Giving Compass' Take:

• Imogen Calderwood highlights issues that face Muslim women in England, emphasizing economic issues over the burqa debate. 

• How can funders help support Muslim women in culturally sensitive ways? What challenges do minority women face? 

• Learn how to support Muslim-American communities


In total, there are around  2.7 million Muslim people in the UK. While there are no official estimates of the number of women who wear veils, it’s reportedly very few. In France, for example, which has a larger Muslim population than the UK, it’s no more than a couple of thousand women.

But this debate about burqas stretches significantly further.

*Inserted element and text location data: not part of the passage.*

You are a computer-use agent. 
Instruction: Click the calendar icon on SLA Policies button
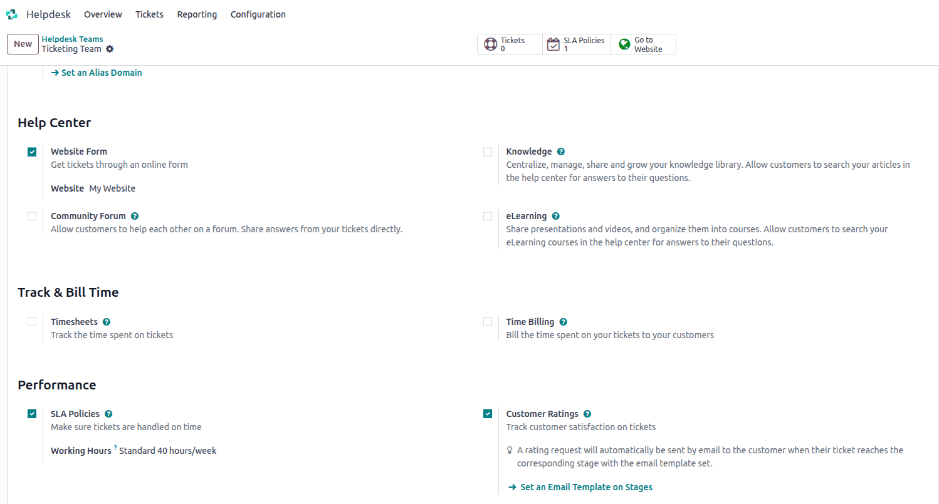[x=553, y=44]
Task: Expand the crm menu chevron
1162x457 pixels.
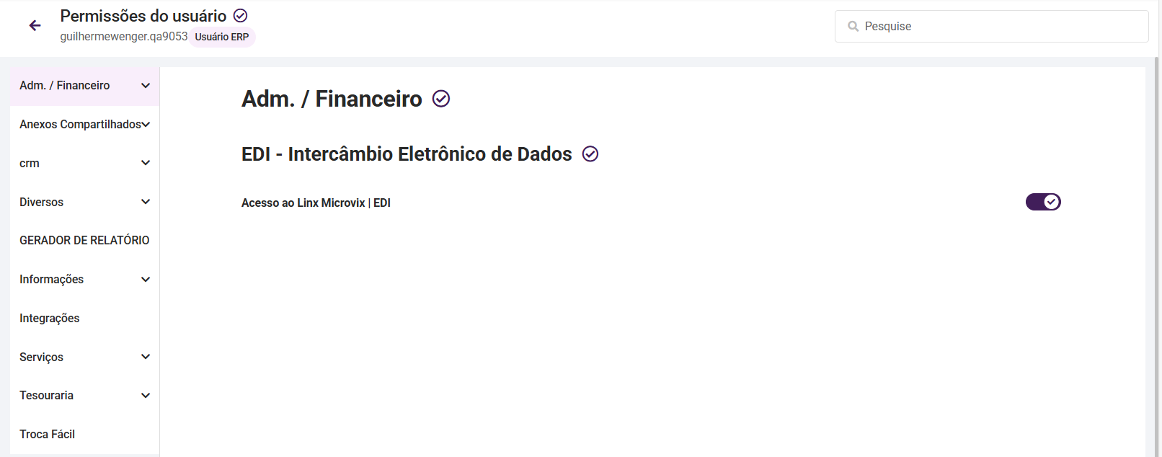Action: (x=146, y=163)
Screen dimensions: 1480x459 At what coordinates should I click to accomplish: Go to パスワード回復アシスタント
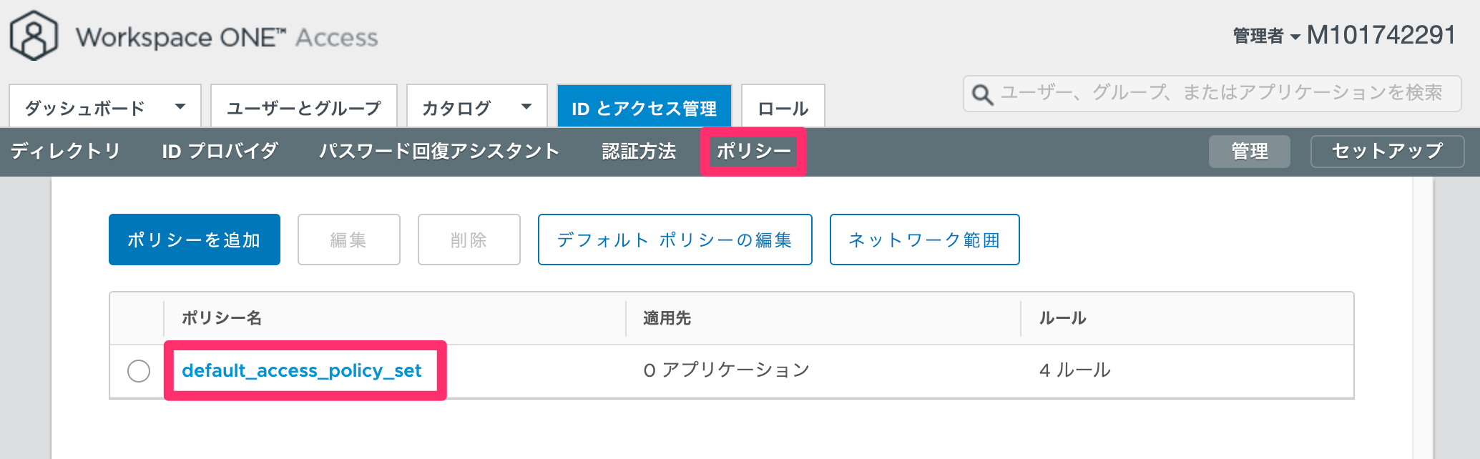click(439, 151)
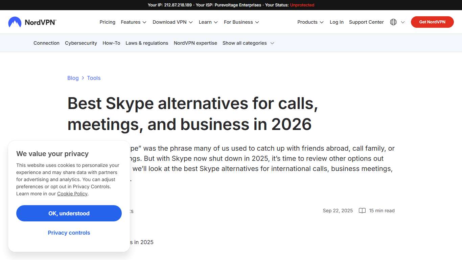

Against a background of Brexit, which has already divided the nation, it’s become about migration, integration, and Islamophobia — with some raising concerns that it has the potential to encourage violence.

For James Kirkup, director of the Social Market Foundation, an independent London-based think tank, the “suggestion that this is a debate about the welfare and freedom of Muslim women is a little hard to swallow.”

“There are social and economic problems that affect far more Muslim women: They’re more likely to be in poor health, less likely to be employed, and less likely to speak functional English than any other group,” he added, in an article for CNN.

“If a fraction of the political energy expended on the burqa debate focused on those issues, things might just improve for those women, and the country as a whole," he said.

One of these issues, for example, is that Muslim women are the most economically disadvantaged group in British society, according to the women and equalities committee.

“We have found the reasons behind this to be varied and complex,” the committee said in a 2016 report. “They include: discrimination and Islamophobia, stereotyping, pressure from traditional families, a lack of tailored advice around higher education choices, and insufficient role models across education and employment.”